■ **WHAT YOU HAVE TO DO**:
Only the lines from the start of the data to the line containing "You are a computer-use agent.", both included, should be output, exactly and without pictures.

■ **Screenshot grounding data**:
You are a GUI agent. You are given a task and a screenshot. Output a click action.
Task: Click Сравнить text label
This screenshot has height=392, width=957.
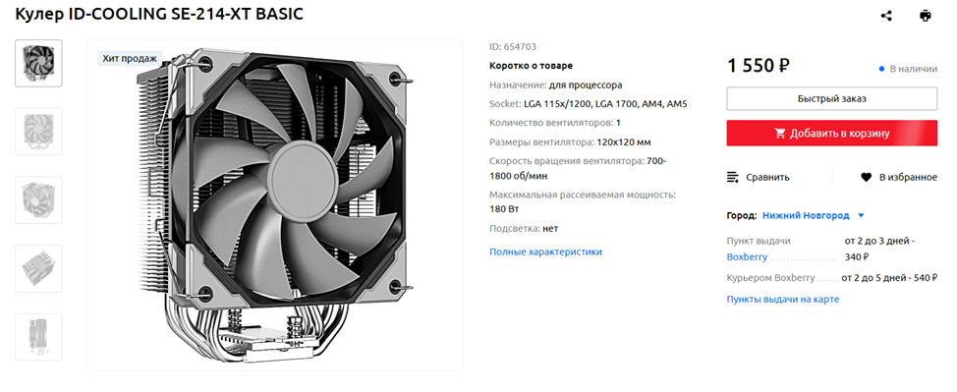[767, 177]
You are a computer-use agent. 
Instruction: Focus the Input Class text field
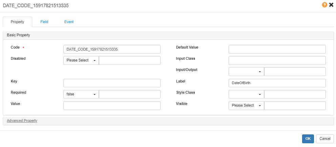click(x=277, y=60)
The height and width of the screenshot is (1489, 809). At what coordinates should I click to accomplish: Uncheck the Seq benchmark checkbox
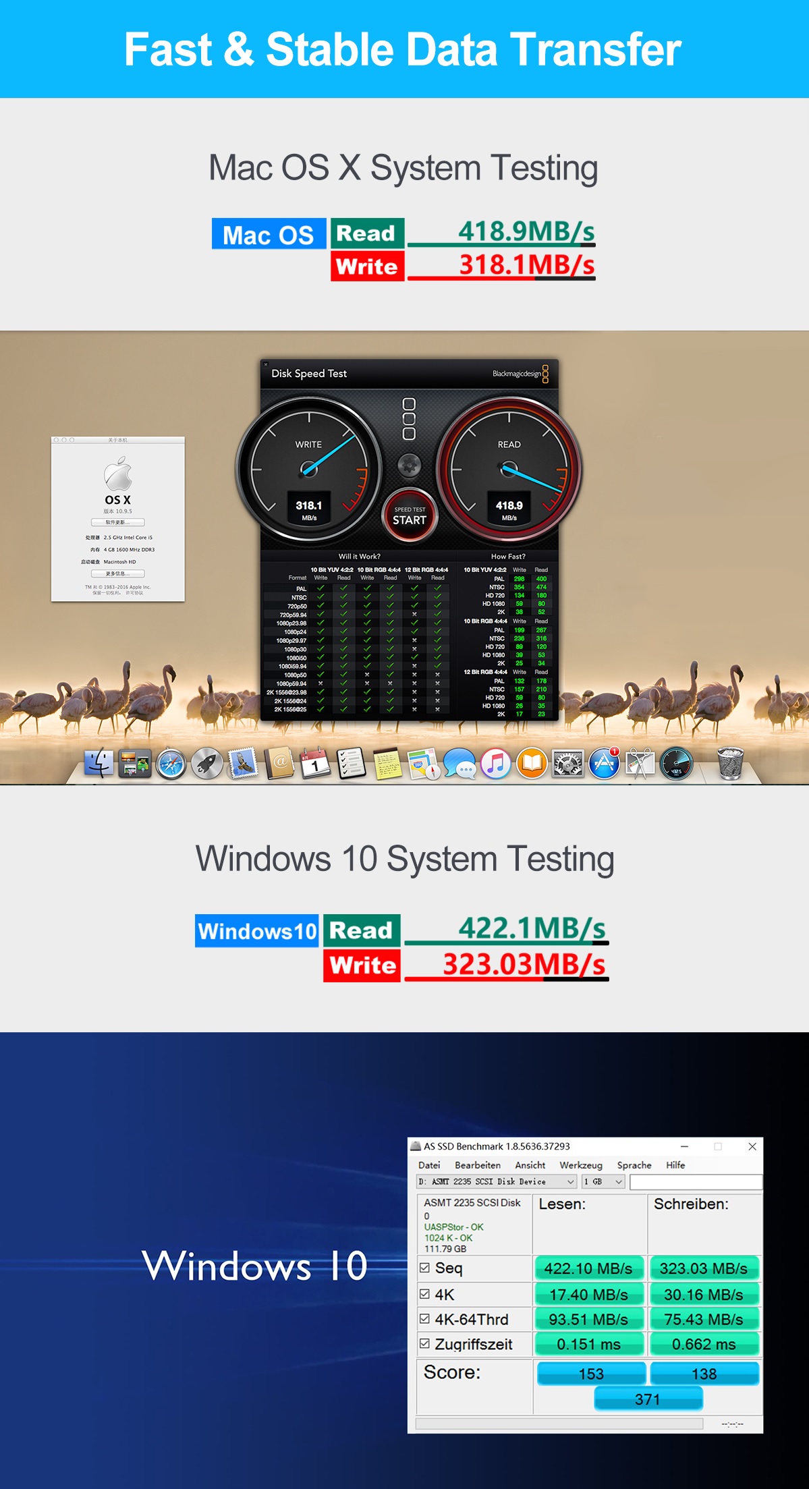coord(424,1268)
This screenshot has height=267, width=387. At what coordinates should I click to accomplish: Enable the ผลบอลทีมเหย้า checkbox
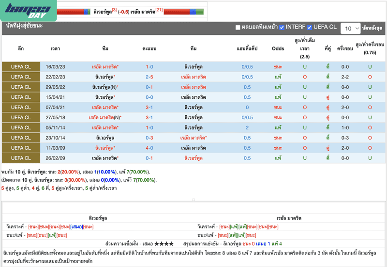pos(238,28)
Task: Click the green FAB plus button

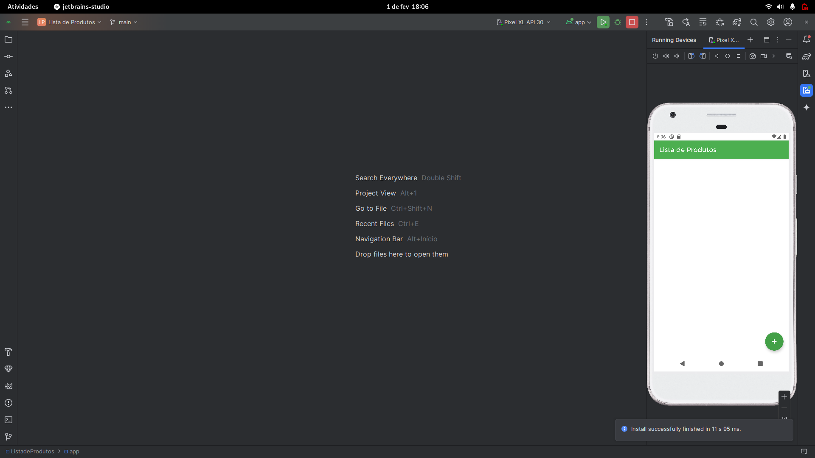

■ **COMPLETED EXERCISE**:
You are a GUI agent. You are given a task and a screenshot. Output a click action.
Task: Click Сравнить text label
This screenshot has height=392, width=957.
[767, 177]
You are a computer-use agent. 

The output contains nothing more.